══ ARTICLE ══
Former Mayor Yury Luzhkov said Monday that he has applied for a residency permit in Latvia to move freely within Europe. But Luzhkov stressed that he had no plans to emigrate.

"If my country does not abandon me, I won't abandon it either," he told Interfax.

Speculation has been rife that the former mayor might flee the country ever since President Dmitry Medvedev fired him for loss of confidence in September.

State-controlled media have published numerous reports accusing Luzhkov and his billionaire wife, Yelena Baturina, of massive corruption. No criminal charges have been filed, and the couple have denied wrongdoing.

Latvia's immigration agency confirmed Monday that it had received a request from Luzhkov for a residency permit. Agency spokesman Andrei Ryabtsev said a decision must be made within 30 days, or, if the country's security services raise questions, within four months, RIA-Novosti reported.

Luzhkov filed the request with the Latvian Embassy in Moscow late last year, Riga-based TV3 television reported late Sunday. The embassy refused to comment on the report.

But Luzhkov's nationalist stance and his habit of meddling in foreign policy as mayor evoked unusually strong statements from Latvian Cabinet members Monday.
═══
══ RECORDED INFORMATION ══
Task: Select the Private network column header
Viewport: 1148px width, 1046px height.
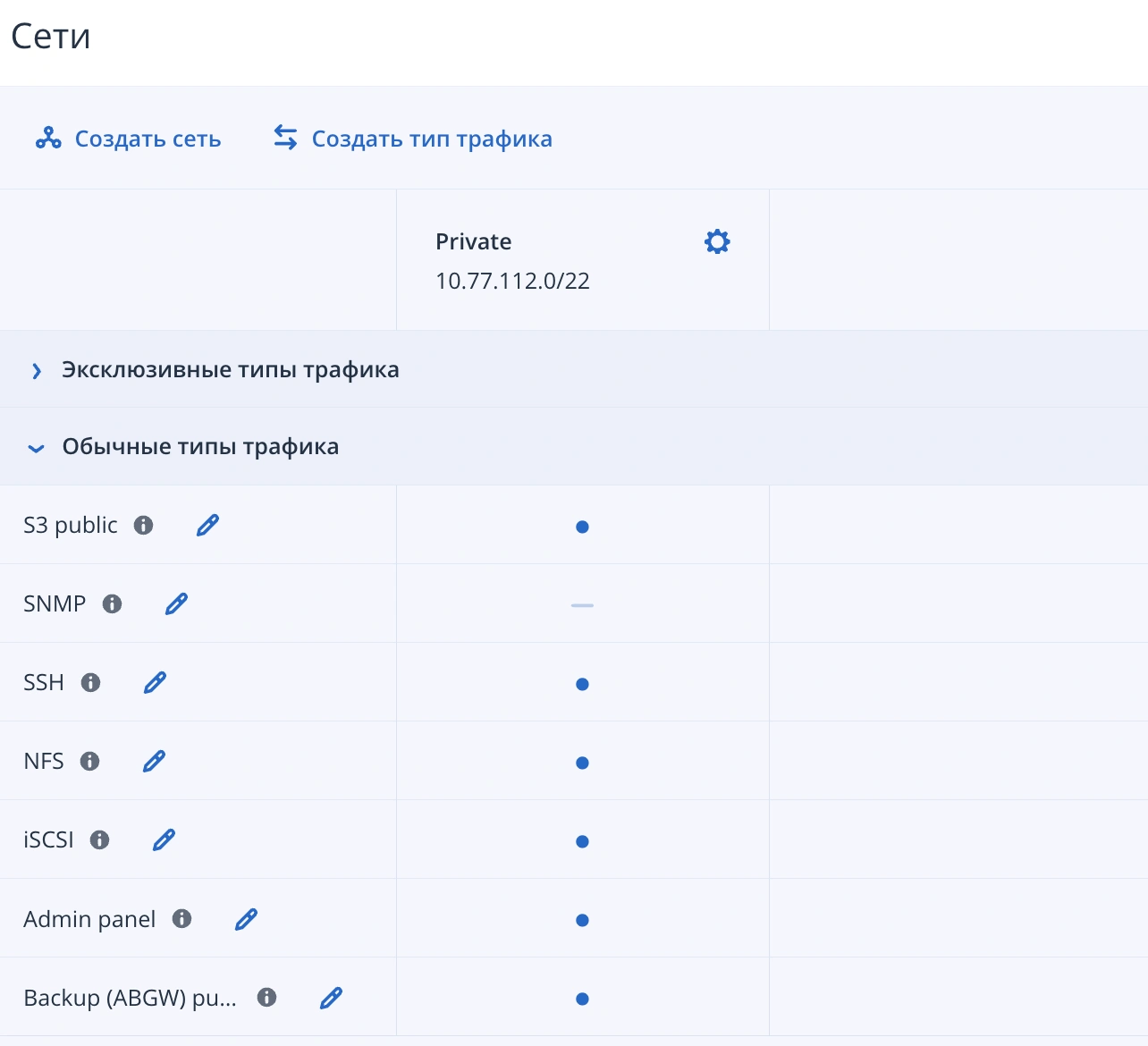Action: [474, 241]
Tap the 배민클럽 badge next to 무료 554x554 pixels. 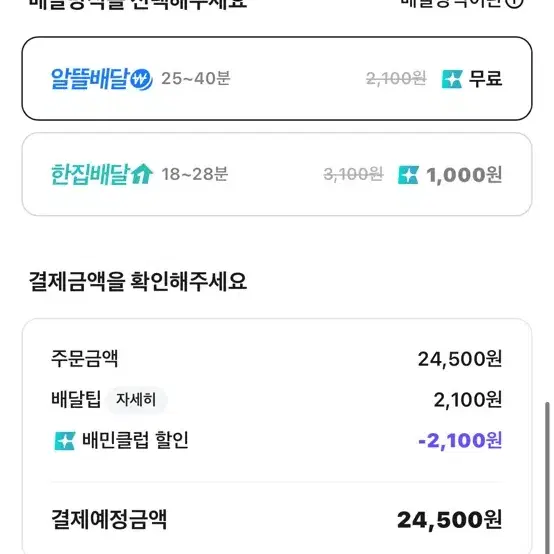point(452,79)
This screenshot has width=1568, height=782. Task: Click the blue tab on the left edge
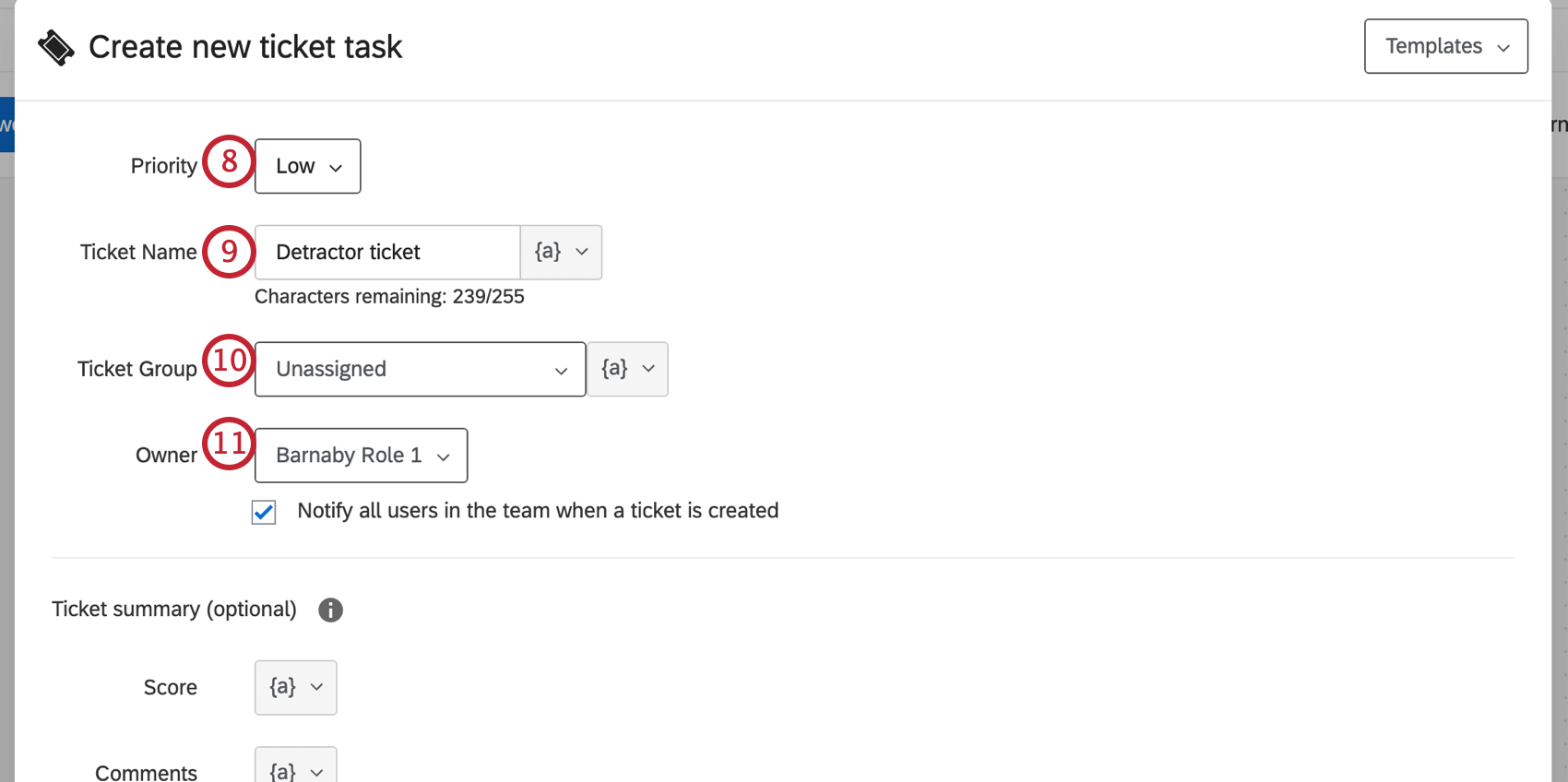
═══
══ RECORDED INFORMATION ══
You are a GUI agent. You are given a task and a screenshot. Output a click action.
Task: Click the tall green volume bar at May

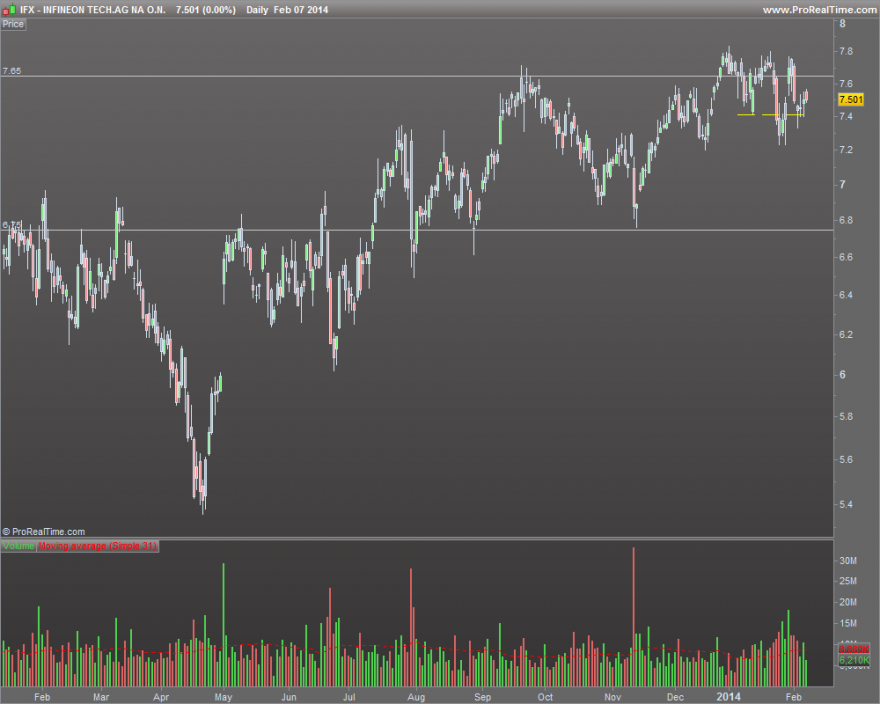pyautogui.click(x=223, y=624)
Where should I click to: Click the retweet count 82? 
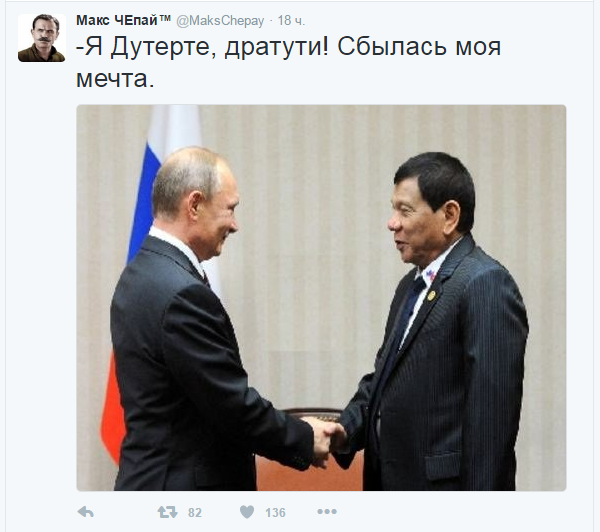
═══
EXERCISE =>
Please reproduce the article on Luzhkov's Latvian residency request word for word, in full. The rows are separate material and are unrelated to the article.

EXERCISE RESPONSE =>
Former Mayor Yury Luzhkov said Monday that he has applied for a residency permit in Latvia to move freely within Europe. But Luzhkov stressed that he had no plans to emigrate.

"If my country does not abandon me, I won't abandon it either," he told Interfax.

Speculation has been rife that the former mayor might flee the country ever since President Dmitry Medvedev fired him for loss of confidence in September.

State-controlled media have published numerous reports accusing Luzhkov and his billionaire wife, Yelena Baturina, of massive corruption. No criminal charges have been filed, and the couple have denied wrongdoing.

Latvia's immigration agency confirmed Monday that it had received a request from Luzhkov for a residency permit. Agency spokesman Andrei Ryabtsev said a decision must be made within 30 days, or, if the country's security services raise questions, within four months, RIA-Novosti reported.

Luzhkov filed the request with the Latvian Embassy in Moscow late last year, Riga-based TV3 television reported late Sunday. The embassy refused to comment on the report.

But Luzhkov's nationalist stance and his habit of meddling in foreign policy as mayor evoked unusually strong statements from Latvian Cabinet members Monday.